▶ [Reading text]:
========================

Lack of a multidisciplinary team
Despite the fact that IAC requires a multidisciplinary team involving various cadres right from peer educators, counselors, clinicians, pharmacists, psychologists and family members, this has not been possible and in most cases it’s only one person or two are available to handle a client’s adherence barrier.
“Okay, ideally intensive adherence counseling involves the multidisciplinary team but I have told you that it is hard to collect that team together;. in our setting here the team is supposed to involve a clinician, a counselor, a pharmacist, an expert client, a family member and a support group.. But bringing these persons together to talk to this client is something hard and some are not available.” [said a Clinician with 7 years of experience].
This means that the workload would be much and one might not be trained enough to do the work of the other. This leaves the patient with scanty information.
Other barriers
These include drug side effects and language barrier. Despite not vividly highlighted, it was reported that a few clients may fail to contain the side effects and hence opt for drug holidays. Additionally, the location of KHCIV has many refugees who only speak their own languages and this affect the communication with health workers. The other health care related barriers included drug resistance, drug stock-out, and results turn-around time.

========================

▶ [Exercise requirements]:
a: In the text on barriers to intensive adherence counseling, how many years of experience does the quoted clinician have?
b: Can you carry on the text about barriers to intensive adherence counseling, starting after its final sentence?

========================

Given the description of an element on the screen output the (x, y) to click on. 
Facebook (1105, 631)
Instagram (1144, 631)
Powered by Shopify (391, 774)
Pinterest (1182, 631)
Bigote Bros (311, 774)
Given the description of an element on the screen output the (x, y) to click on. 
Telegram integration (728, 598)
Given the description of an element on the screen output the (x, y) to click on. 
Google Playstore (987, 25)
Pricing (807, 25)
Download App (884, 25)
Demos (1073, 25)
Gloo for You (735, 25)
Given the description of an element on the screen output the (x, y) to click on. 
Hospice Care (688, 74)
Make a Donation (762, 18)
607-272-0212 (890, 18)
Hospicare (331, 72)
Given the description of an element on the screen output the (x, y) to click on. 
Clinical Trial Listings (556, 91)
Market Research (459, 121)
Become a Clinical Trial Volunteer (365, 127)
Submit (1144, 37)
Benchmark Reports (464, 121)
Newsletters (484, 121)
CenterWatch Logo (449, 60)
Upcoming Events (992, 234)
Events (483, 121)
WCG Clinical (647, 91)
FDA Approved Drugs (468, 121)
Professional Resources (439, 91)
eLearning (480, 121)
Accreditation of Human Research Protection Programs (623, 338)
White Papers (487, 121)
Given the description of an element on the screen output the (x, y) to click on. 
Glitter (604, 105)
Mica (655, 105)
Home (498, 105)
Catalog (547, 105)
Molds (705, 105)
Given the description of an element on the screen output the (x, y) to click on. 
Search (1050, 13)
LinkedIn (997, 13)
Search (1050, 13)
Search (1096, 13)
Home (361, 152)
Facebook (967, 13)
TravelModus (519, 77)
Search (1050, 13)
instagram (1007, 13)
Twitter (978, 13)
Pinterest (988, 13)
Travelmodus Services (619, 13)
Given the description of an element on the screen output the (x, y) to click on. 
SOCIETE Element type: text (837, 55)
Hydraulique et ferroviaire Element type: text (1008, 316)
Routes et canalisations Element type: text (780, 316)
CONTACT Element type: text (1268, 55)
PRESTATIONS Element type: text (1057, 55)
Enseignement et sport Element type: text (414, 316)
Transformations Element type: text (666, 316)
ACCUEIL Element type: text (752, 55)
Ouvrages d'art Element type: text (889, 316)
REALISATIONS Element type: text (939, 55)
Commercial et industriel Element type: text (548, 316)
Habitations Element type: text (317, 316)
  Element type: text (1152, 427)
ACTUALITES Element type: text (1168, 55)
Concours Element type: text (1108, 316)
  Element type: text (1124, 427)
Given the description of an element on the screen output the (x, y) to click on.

========================

▶ [Answer list]:
a: Seven years.

b:
Facilitators of IAC provision at KHCIV
Use of peer educators, this has enabled to reduce workload of health care workers “You know us health workers we tend to think that these peers or expert clients will not give the right information but if these people are empowered, they give that starter information before they proceed to the counselor because this is a person who has been in the same situation before so they will educate this client basing on what they have gone through.” [said a Clinician with 7 years of experience].
However, there are some things missing in the use of peer educators strategy at KHCIV such as lack of adequate training and mentorship “So if we engage these peers, give them the training and mentorship, they can do the counseling very well; so that is what is missing here.” [said a Counselor with 10 years of experience].
Assigning special clinic days and sessions to special groups or clients
In order to reduce the workload and provide more time to special groups of clients. There is a need to have less numbers at a time so that special clients with adherence difficulties are given more time .At KHCIV, special clinic day and session strategy has been developed and utilized.
“Tuesday is for those with unsuppressed viral load. So when these patients come in we let them have a group session with expert client first; then a clinician chip later and there after they are sent to the counselor. Pregnant and breastfeeding clients also have their own sessions; clients also have their family support sessions where they are given some information before they go to the counselor.” [Said a Clinician with 7 years of experience]
Improving IAC provision at KHCIV
In order to improve the implementation of the IAC and its performance, health workers suggested a few things to fix.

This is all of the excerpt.